◆ Prompt ◆
Show in full every line of the records below that contains the word "with". Case matters.

● ● ●

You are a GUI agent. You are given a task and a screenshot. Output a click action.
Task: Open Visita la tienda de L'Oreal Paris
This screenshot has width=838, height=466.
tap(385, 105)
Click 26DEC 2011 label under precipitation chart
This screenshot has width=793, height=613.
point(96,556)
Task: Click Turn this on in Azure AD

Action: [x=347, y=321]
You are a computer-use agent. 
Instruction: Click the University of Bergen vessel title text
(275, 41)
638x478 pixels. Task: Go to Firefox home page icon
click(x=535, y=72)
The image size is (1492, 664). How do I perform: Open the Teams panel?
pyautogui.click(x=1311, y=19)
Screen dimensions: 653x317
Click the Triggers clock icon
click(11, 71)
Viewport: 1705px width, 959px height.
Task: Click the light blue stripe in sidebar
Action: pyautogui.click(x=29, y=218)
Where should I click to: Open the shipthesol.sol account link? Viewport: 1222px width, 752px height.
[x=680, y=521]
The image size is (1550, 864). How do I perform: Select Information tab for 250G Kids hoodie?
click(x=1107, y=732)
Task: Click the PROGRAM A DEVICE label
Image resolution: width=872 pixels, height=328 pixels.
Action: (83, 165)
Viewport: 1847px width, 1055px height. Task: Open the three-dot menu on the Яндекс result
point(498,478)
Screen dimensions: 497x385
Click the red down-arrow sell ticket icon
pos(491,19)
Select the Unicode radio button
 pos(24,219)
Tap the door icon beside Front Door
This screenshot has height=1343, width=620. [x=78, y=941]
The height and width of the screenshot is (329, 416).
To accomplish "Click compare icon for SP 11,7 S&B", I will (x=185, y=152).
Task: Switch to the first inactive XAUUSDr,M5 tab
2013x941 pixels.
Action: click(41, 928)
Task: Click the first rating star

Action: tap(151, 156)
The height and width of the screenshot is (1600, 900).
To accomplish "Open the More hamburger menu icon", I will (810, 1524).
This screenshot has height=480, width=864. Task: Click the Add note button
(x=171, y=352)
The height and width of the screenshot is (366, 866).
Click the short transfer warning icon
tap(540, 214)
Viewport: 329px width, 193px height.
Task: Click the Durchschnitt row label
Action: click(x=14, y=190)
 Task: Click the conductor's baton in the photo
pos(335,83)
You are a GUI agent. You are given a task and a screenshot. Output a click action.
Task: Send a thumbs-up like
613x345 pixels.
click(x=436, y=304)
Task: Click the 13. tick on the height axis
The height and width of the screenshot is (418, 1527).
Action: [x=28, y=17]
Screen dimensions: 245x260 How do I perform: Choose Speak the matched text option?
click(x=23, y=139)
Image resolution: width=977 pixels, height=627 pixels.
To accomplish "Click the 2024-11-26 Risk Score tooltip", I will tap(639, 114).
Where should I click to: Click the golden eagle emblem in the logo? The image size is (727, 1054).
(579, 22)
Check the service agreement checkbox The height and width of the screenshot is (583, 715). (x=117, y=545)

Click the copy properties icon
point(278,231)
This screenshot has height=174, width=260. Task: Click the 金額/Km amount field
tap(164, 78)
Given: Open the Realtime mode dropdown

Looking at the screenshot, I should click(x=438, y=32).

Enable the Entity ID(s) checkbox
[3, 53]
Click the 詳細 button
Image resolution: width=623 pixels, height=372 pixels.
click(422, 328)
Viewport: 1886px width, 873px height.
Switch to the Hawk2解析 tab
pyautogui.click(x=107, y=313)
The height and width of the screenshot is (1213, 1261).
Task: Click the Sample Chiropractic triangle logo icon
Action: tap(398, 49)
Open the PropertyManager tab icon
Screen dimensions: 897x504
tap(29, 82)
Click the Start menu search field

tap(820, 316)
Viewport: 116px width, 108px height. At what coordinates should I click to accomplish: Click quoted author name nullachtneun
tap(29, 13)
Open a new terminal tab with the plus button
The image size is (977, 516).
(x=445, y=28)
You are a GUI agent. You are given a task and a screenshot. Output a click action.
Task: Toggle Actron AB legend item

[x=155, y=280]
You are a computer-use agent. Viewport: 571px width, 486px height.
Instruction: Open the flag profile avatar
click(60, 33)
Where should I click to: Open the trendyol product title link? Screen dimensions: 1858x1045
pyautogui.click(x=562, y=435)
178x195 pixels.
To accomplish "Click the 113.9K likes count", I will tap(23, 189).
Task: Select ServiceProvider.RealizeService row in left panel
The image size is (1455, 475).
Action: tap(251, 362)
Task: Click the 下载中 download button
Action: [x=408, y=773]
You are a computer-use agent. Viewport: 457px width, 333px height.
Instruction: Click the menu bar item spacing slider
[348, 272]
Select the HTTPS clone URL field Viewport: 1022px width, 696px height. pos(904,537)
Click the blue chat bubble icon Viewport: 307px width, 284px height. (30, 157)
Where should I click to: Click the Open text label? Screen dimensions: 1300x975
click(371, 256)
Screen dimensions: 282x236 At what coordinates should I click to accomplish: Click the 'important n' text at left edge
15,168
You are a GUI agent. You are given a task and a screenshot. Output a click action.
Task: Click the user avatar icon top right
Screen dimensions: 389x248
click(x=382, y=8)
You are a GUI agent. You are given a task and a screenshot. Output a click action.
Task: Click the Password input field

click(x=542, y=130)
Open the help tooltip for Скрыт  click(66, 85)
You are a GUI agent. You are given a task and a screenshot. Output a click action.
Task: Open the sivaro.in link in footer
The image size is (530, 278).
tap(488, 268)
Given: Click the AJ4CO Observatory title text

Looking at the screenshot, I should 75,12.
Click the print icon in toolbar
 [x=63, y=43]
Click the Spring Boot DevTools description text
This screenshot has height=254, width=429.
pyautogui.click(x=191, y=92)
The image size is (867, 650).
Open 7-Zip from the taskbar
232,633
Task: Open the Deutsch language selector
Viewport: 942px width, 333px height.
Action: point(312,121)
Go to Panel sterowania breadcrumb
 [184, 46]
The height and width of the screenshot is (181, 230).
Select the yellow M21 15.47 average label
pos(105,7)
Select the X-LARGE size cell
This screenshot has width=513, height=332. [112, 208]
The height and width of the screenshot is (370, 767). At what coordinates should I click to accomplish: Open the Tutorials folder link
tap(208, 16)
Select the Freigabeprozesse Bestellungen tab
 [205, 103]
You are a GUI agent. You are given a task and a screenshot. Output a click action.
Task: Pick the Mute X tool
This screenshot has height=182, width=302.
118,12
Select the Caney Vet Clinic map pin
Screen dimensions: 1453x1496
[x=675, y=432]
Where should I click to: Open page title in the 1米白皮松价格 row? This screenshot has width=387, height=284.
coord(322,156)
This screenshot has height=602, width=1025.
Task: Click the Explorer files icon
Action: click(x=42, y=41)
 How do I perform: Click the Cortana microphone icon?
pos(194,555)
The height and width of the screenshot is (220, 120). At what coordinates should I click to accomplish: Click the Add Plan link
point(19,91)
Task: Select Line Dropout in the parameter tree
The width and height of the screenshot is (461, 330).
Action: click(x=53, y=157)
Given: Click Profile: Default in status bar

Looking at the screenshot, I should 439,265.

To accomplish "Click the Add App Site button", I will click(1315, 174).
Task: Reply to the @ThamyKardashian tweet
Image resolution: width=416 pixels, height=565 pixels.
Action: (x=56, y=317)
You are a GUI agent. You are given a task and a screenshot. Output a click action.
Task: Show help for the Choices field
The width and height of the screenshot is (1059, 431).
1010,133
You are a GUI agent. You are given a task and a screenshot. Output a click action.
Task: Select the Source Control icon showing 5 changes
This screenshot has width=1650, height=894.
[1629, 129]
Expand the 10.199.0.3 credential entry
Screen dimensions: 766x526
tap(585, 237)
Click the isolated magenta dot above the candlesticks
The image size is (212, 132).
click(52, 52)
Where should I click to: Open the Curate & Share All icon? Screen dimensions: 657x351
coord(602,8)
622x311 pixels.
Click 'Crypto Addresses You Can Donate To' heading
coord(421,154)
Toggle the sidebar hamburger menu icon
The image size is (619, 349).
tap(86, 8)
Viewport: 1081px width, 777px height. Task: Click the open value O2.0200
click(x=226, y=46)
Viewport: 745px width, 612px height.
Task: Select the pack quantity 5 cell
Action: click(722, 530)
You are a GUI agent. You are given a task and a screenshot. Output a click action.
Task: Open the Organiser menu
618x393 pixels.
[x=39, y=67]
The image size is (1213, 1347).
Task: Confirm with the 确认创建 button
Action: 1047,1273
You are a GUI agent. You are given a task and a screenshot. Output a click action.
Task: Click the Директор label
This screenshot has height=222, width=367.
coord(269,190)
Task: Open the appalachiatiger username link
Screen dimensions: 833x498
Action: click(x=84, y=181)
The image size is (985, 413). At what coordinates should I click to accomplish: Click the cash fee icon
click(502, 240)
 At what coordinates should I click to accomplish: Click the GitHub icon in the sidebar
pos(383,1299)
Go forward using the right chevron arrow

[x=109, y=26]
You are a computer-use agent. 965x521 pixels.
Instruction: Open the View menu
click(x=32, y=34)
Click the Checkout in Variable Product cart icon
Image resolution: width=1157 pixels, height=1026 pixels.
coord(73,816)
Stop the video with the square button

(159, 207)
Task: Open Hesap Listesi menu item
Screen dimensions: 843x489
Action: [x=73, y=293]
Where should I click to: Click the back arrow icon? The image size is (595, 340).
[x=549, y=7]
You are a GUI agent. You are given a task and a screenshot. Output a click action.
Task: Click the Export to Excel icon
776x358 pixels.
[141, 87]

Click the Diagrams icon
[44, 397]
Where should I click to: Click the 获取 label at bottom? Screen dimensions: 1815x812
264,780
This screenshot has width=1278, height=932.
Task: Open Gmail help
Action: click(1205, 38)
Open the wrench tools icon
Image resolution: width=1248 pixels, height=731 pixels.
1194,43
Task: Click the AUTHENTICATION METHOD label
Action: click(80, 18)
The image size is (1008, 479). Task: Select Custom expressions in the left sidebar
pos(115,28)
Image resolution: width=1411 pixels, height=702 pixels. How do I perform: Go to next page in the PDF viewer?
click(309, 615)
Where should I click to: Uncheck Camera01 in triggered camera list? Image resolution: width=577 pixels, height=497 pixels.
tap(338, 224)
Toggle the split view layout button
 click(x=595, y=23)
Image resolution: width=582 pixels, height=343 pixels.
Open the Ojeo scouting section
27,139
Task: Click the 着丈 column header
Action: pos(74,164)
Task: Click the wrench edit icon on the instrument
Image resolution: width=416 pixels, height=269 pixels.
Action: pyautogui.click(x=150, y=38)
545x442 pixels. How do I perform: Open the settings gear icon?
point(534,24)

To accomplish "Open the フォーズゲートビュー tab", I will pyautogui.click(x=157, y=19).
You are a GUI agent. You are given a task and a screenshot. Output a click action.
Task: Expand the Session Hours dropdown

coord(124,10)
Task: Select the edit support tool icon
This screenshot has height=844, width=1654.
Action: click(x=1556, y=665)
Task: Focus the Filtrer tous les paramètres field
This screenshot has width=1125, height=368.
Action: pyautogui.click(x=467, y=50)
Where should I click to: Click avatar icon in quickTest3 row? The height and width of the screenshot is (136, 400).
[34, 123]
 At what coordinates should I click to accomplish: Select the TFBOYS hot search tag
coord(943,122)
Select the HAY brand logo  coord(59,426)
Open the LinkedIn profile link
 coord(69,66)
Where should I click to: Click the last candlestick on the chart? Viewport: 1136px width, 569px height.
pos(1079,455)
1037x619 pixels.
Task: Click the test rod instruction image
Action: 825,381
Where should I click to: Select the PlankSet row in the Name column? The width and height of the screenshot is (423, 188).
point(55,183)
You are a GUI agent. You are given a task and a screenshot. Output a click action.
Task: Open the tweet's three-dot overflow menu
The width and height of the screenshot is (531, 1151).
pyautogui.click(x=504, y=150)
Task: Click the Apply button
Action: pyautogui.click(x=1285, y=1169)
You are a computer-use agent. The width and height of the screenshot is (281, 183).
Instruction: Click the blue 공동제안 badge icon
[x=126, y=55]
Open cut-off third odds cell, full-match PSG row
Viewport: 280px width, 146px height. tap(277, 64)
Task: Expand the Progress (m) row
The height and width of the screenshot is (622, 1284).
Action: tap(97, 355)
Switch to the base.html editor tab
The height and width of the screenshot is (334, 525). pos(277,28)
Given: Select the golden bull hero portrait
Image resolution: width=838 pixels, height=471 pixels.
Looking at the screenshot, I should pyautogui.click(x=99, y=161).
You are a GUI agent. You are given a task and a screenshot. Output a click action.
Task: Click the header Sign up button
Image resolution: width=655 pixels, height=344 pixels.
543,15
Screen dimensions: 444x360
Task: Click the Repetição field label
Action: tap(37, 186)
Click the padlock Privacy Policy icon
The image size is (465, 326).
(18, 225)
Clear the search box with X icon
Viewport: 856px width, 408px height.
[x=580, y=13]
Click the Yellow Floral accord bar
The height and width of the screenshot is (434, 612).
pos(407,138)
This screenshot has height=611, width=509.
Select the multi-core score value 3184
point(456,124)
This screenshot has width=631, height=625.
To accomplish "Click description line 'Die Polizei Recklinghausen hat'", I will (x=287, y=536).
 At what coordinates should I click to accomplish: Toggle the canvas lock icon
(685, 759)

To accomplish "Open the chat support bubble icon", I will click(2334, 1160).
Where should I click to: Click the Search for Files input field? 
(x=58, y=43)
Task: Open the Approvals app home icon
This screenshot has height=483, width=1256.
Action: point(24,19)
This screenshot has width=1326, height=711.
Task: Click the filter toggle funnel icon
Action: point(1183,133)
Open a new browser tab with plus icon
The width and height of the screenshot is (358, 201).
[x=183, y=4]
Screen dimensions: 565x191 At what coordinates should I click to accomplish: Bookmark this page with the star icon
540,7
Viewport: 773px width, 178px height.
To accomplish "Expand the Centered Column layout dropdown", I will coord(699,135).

● ● ●

◆ The output ◆
Open a new terminal tab with the plus button
Task: Confirm with the 确认创建 button
Stop the video with the square button
Clear the search box with X icon
Open a new browser tab with plus icon
Screen dimensions: 565x191 At what coordinates should I click to accomplish: Bookmark this page with the star icon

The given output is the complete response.